—-To my teachers in a humble disguise, from a chat on a train journey last week.
Preamble.
Man in black and red: What do you do?
I: I am a researcher.
Man with tattoos: What do you research?
I: Social things.
Man in black and red [lifting his eyebrows: Social things? [smiles]
Tattooed man, cheerful: Will you research us?
I: I can, you seem quite social to me [smile in return].
—–
Man in black and red: What matters to you?
I: Love [I smile apologetically].
Man in black and red: That’s a big word!
Tattooed man: Ooh, a big word!
I: Is it? It’s just a four letter word. [make a gesture with the right hand showing how small are four-lettered words] What matters to you?
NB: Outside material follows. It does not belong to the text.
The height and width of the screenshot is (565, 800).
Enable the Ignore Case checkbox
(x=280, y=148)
Tattooed man: Friendship matters. He is my best friend [points out to the cycling man sitting next to me] and we have travelled a long distance from the North to get together, and to go even further distance to visit other friends.
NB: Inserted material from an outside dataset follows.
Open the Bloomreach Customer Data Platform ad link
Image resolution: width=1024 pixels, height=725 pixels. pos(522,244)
Man in black and red: We are also visiting his sister.
Tattooed man: Yes, and to visit my sister. And you see, friendship is not a big word – it’s about things like this – making the time to get together, finding the ways.
Man in black and red [in a deep thought]: See, love is a big word. What matters is today. Tomorrow may never come. Don’t get me wrong – I think about the future, but what matters is today. And everything that comes with it. [speaks of his children and wife, what women do and what man do, about the children ‘you care to have’ and the children ‘to care about’ and ‘to secure your future as a human being’. The tattooed man speaks about their work as drivers, how it connects to freedom, and freedom to his separation with his girlfriend]
I [surprised a bit]: But what you describe is love?
Man in black and red: Yes, affection goes with all that. [points out to his friend] It’s the look with care when you look into the eyes of your best friend that matters [….] see, for the Amazon tribes…outside of civilisation, the people in the tribe…they don’t think and speak about love. They just relate to each other and look after each other. Men do their things, women do their things, and they have children together to secure the future.
I: What I hear you say is that these big words – like love – were invented by the civilised world because we no longer do these little things much, so we have invented big words for the little things, like looking with care at your friend.
—–
Man in black and red: What do you write? What was your last paper about?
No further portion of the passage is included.